• Task set
(1) Decide whether each statement below agrees with the text on Puttipong Punnakanta. Answer yes or no for each, and quote the words of the text that settle it.
(a) Puttipong was born in New Jersey.
(b) He earned his Master of Business Administration at Ohio State University.
(c) His predecessor as government spokesperson was Pichet Durongkaveroj.
(2) Carry on the text on Puttipong Punnakanta from the point where it stops.

Minister of Digital Economy and Society
- In office 10 July 2019 – 24 February 2021
- Prime Minister: Prayut Chan-o-cha
- Preceded by: Pichet Durongkaveroj
- Succeeded by: Chaiwut Thanakamanusorn

Government spokesperson
- In office 26 August 2018 – 5 February 2019
- Prime Minister: Prayut Chan-o-cha
- Preceded by: Sansern Kaewkamnerd
- Succeeded by: Narumon Pinyosinwat

Personal details
- Born: 20 November 1968 (age 57) New Jersey, U.S.
- Party: Bhumjaithai Party
- Other political affiliations: Palang Pracharath Party (2018–2021) Democrat (2001–2018)
- Spouse: Nusba Punnakanta
- Relatives: Pong Punnakan (grandfather)
- Alma mater: Ohio State University; EU Business School;
- Profession: Politician

= Puttipong Punnakanta =

Thai politician (born 1968)

Puttipong Punnakanta, also written as Buddhipongse Punnakanta (พุทธิพงษ์ ปุณณกันต์, ; born 20 November 1968) is a Thai politician. He served as Minister of Digital Economy and Society in the second cabinet of Prime Minister Prayut Chan-o-cha from 10 July 2019 until he was removed from office. In February 2021, he was found guilty of insurrection during protests that led to the 2014 coup d'état. He was released from prison on bail, later in February 2021, which stands in contrast to his sentence still standing at a prison term of seven years.

== Early life and education ==
Puttipong was born on 20 November 1968 in New Jersey, USA. He was nicknamed Bee, the eldest child of Dr.Med. Lurporn and Darika Punnakanta.

He graduated from the Kasetsart University Laboratory School. He received a Bachelor of Economics from Ohio State University, United States in 1992 and he received a Master of Business Administration from EU Business School in Montreux, Switzerland in 1996. Then he returned to work as an assistant project manager of Rajthanee Group and served as an Investment Promotion Officer in Thailand Board of Investment (BOI).

• Given entries

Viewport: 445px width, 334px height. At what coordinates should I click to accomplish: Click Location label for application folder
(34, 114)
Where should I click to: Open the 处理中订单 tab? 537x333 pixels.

...

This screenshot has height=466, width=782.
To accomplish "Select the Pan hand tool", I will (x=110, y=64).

• Expected results
(1)
(a) Yes: "Puttipong was born on 20 November 1968 in New Jersey, USA."
(b) No: "he received a Master of Business Administration from EU Business School in Montreux, Switzerland in 1996."
(c) No: "Preceded by: Sansern Kaewkamnerd"

(2)
== Political careers ==
In the 2001 election, Puttipong was running for election on behalf of the Democrat Party in Phaya Thai District. While Apirak Kosayothin was the Bangkok governor (2004–2008), he was appointed to the position of Bangkok Spokesperson, he is the first person to accept this position and later was appointed deputy governor of Bangkok to overseeing education and social development, sports and tourism and the commercial aspect of Bangkok.

In 2010, he was appointed to the position of Assistant Minister of Industry and Deputy Spokesman of the Prime Minister's Office In the government of Abhisit Vejjajiva, in conjunction with his tenure as Executive Director of the Democratic Party.

In the Thai 2013–2014 Thai political crisis, Puttipong was one of 9 Democrat Party MPs who resigned from their membership and executive committee and became one of the leaders of the People's Democratic Reform Committee to protest Yingluck Shinawatra government.

In 2018, he joined the government of Prayut Chan-o-cha as Deputy Secretary-General of the Prime Minister (Political) and in October of the same year, he was appointed to serve as a spokesperson for the Prime Minister's Office. In February 2019, Puttipong resigned from the position of the political office to run for election in the name of the Palang Pracharat Party. Later he was appointed Minister of Digital Economy and Society.

On 24 February 2021, the Criminal Court sentenced Puttipong to imprisonment for seven years, resulting in him immediate termination as the Minister of Digital Economy and Society.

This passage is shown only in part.